While the children were playing I noticed Daniel conversing with a lady not to far away so I strolled over to say hello. The Thai women lived in Albany, New York where she owned a restaurant. She had returned to Ranong to attended her father’s burial ceremony and honor his life with family and friends. Her father had been sick for nearly twenty years so she had been preparing for his passing for some time. It is part of the Thai culture for the family of the departed to invite everyone, who wants to come, to partake in meal and pay respects to the loved one. She told us: “it is our custom, Thai custom, to open your doors and let everyone come, we feed who ever wants to eat. You want to eat? You must, we will feed you. My daughter will show you where.” Once we were able to gather Francesca we were escorted down the stairs to a large dinning area that had been parted in half. One side was to honor a man that had lived his life, who would be survived by his family; his amazing daughters, that invited us to experience their culture, and his grandchildren and their children, in time. The other side appeared to be for a young girl who perished before her prime, her pictures were posted all around and she didn’t look much older then ten. Both families of the of the dearly departed offered lunch and refreshments to all those that came.
The young girl that escorted us over presented us to the sister who offered us a table to sit at and enjoy a meal. Around the room, along the walls were areas where one could go to pray; in the middle of the first bay there was a large memorial decorated in marigolds and carnations, candles, and incense that displayed photographs of the elderly man. In the center bay, where we were seated, were six tables set for visitors to an enjoy a meal. Each table had a couple plates of smoked fish, a bowl of bamboo and pork soup, spicy thai sweet and sour shrimp soup, a vegetable and coconut milk soup, bowl of finely chopped spicy peppers with shrimp paste and vinegar severed with a variety of steamed vegetables, a couple bags of rice, plates and utensils, as well as bottles of water, soda and ice. We tried everything on the table and all of it was delicious, our favorite dish was the vegetables and coconut milk soup, my mouth waters thinking about it. A bit later we each were brought a dessert, perfectly wrapped banana leaves that contained a scrumptious steamed coconut cake, a traditional Thai favorite. Francesca absolutely loved the tasty cake and her favorite dish was the bamboo and pork soup. Once we were finished we thanked the family for inviting us over and I hugged the sister goodbye before we returned to the event at the Wat.

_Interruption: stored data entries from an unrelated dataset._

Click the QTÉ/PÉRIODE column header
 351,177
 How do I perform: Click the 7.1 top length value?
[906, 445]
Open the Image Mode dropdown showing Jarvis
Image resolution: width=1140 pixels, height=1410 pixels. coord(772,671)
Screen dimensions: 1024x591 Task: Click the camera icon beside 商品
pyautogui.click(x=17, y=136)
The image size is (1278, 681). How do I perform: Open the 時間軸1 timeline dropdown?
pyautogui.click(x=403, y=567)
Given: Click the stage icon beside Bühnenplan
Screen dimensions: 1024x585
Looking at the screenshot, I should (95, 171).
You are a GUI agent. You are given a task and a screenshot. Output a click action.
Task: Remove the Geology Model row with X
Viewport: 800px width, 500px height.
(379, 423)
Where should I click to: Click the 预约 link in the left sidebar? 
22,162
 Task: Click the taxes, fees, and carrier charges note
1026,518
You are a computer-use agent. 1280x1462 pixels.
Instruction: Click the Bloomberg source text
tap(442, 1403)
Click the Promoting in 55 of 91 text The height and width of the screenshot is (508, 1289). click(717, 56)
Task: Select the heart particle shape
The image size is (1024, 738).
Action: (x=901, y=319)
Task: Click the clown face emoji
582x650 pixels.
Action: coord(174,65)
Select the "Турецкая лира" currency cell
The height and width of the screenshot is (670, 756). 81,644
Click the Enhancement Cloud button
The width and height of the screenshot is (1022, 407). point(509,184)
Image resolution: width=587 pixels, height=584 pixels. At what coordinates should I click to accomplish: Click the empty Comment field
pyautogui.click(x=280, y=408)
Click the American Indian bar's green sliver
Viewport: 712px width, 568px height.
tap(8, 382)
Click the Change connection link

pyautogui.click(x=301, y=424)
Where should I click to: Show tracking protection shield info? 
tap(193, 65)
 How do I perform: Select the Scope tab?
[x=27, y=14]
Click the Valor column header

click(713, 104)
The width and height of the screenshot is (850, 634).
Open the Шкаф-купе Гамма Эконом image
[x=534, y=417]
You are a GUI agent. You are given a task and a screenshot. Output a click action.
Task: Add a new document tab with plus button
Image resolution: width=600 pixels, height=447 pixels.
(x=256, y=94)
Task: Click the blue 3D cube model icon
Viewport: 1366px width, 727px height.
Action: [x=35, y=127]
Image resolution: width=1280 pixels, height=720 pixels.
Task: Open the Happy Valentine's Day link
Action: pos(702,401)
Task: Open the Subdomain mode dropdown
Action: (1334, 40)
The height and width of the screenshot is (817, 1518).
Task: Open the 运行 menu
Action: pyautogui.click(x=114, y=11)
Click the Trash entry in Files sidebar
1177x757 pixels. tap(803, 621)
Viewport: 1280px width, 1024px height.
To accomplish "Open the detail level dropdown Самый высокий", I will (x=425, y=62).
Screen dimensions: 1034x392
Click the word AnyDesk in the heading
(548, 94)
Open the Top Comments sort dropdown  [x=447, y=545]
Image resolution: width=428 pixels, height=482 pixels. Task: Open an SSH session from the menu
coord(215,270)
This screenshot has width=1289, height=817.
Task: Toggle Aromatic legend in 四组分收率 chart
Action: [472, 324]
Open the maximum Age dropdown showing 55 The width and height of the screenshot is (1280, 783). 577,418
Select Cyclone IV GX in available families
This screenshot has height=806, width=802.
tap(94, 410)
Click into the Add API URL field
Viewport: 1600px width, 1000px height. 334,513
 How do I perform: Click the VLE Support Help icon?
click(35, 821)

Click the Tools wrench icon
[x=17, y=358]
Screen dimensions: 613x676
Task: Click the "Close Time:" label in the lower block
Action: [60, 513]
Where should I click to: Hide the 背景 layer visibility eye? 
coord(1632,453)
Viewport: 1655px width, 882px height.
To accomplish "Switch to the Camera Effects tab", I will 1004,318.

The afternoon at the Wat was one of the most enjoyable outings we had while in Ranong. Cheerful music, amazing people and the community was outstanding. When traveling its events like these that make everlasting memories. Its the mingling with the local customs that adds extra value to the experience. If your ever in Ranong on a Sunday stopping by Wat Uppanantharan should be high on the list of things to do, you will not regret it I assure you!